Yan eventually failed to establish himself within the first team and was put on the transfer list at the end of 2008 season. He was linked with Shenyang Dongjin and Jiangsu Sainty between 2009 and 2010 but could not receive a contract after trial. Without a professional football club, he returned to his hometown and trained with amateur football team Dalian Longjuanfeng to maintain his fitness. 

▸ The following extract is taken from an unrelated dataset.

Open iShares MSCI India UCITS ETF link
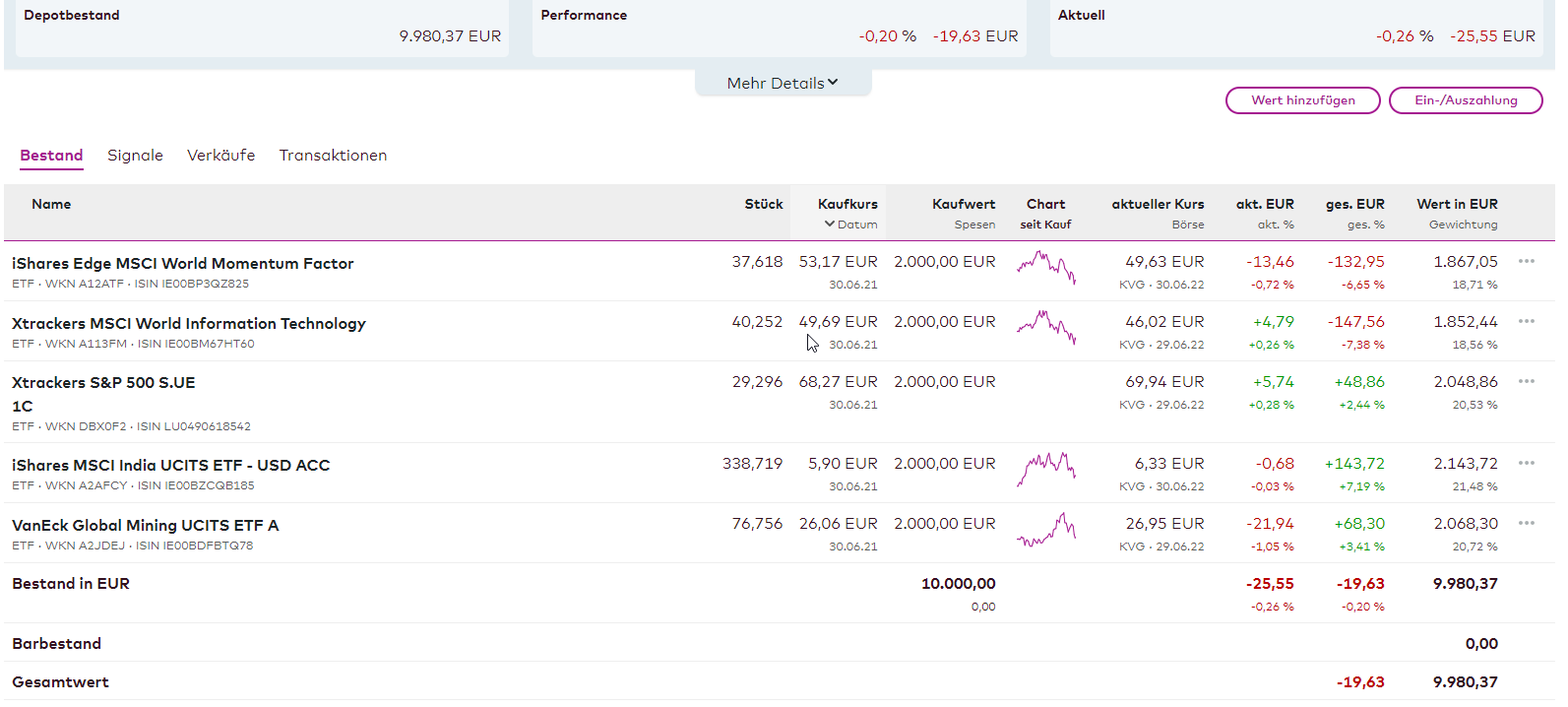[170, 466]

Yan joined China League Two side Chongqing FC in 2011. He played 20 matches in the 2011 season, making an impression within the team as Chongqing FC won promotion to the second tier at the end of the season. In the  final which Chongqing FC lost to Harbin Yiteng 6–5 in the penalty shootout, he lost a penalty in the last round. He made 21 appearances and scored a goal in the 2012 league season, knowing by the nickname "Maicon of Chongqing" by local people.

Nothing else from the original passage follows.